In particular, we found that within Cluster 1 an increase in ETS exposure was associated with a significant increase in neutrophils in nasal washes and a significant decrease in ACT score. Because it has been shown that asthma symptoms are exacerbated by ETS exposure (31
), it is reasonable that there is a significant association between ETS exposure and decreased asthma control in this cluster.
Within Cluster 3, we found that an increase in ETS exposure was associated with a significant reduction in the bronchodilator-induced % change in FEV1
. This is a potentially novel finding for this asthma phenotype given that ETS exposure typically increases bronchodilator response in children with asthma (33
). It is possible that the eosinophilic inflammation displayed in this cluster, and the subsequent chronic inflammation, makes these individuals less responsive to bronchodilators.
It is notable that no significant associations with ETS exposure were detected within Cluster 2. We suspect that this is due in part to the relatively small sample size. Alternatively, it is possible that the phenotypes in this cluster are not as responsive to ETS exposure. While it has been previously shown that ETS exposure increases the incidence of asthma in overweight individuals (34
), there is no evidence that it leads to greater disease severity.

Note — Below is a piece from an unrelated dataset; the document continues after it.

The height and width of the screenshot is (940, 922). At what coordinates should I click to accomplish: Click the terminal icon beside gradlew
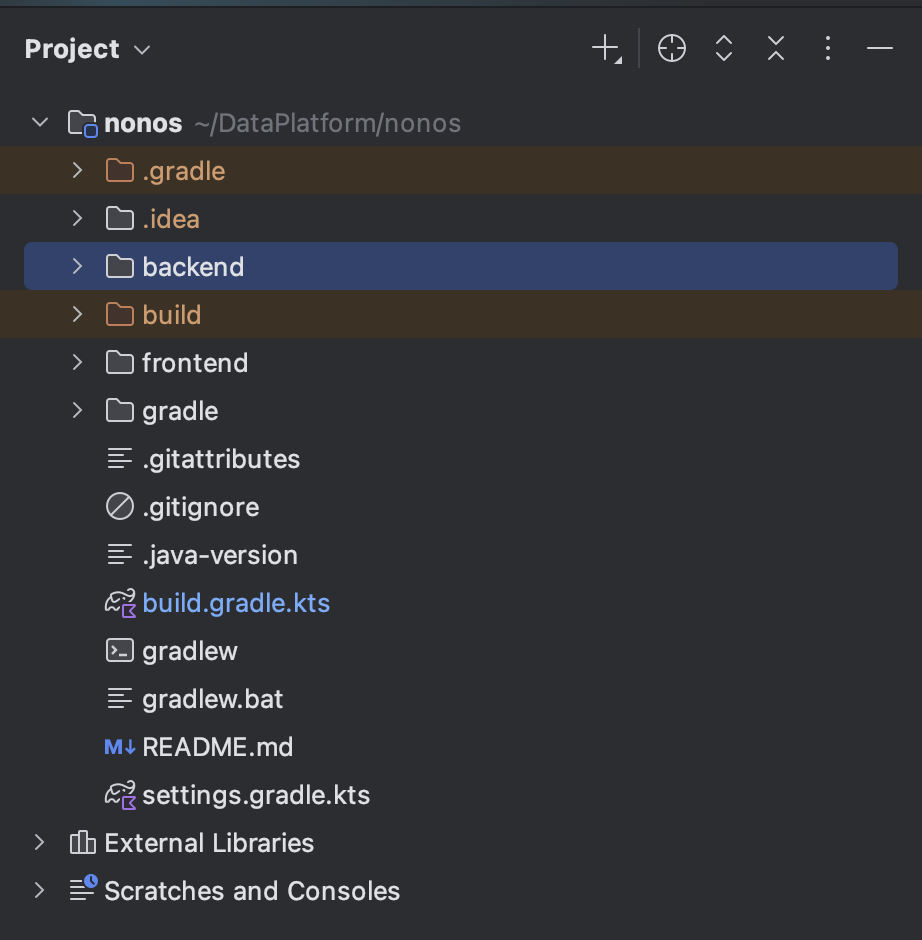click(x=120, y=650)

This study has important limitations. First, our sample size of only 154 participants restricted the number of clusters we were able to detect in our cohort. As mentioned regarding Cluster 3, there are undoubtedly more subgroups of asthma that could be identified in each cluster given a larger sample size. However, the goal of this study was not delineation of clusters but rather defining associations between ETS exposure and asthma characteristics within clusters. Second, the selection of variables is subjective. We aimed to select a wide range of variables representative of disease expression. However, we recognize the likelihood that other variables not included could also have an impact on this analysis. Third, because of the cross-sectional nature of the AsthMaP study, this analysis does not address cluster-stability over time. Given the dynamic nature of asthma disease expression, it is possible that individuals move among clusters with time. Fourth, the AsthMaP cohort is comprised of largely urban AA youth, making it more difficult to extend our findings into other childhood asthma populations. However, our study provides insight into AA children and adolescents with asthma as one of the highest-risk asthma populations. Finally, using k-means cluster analysis as the principal clustering tool required us to pre-specify the number of expected clusters. We took action to eliminate bias, including (1) using hierarchical clustering as a first step to estimate the number of probable clusters and (2) repeating the k-means cluster analysis while specifying one more or less cluster than the estimate to ensure the selection of the most representative model.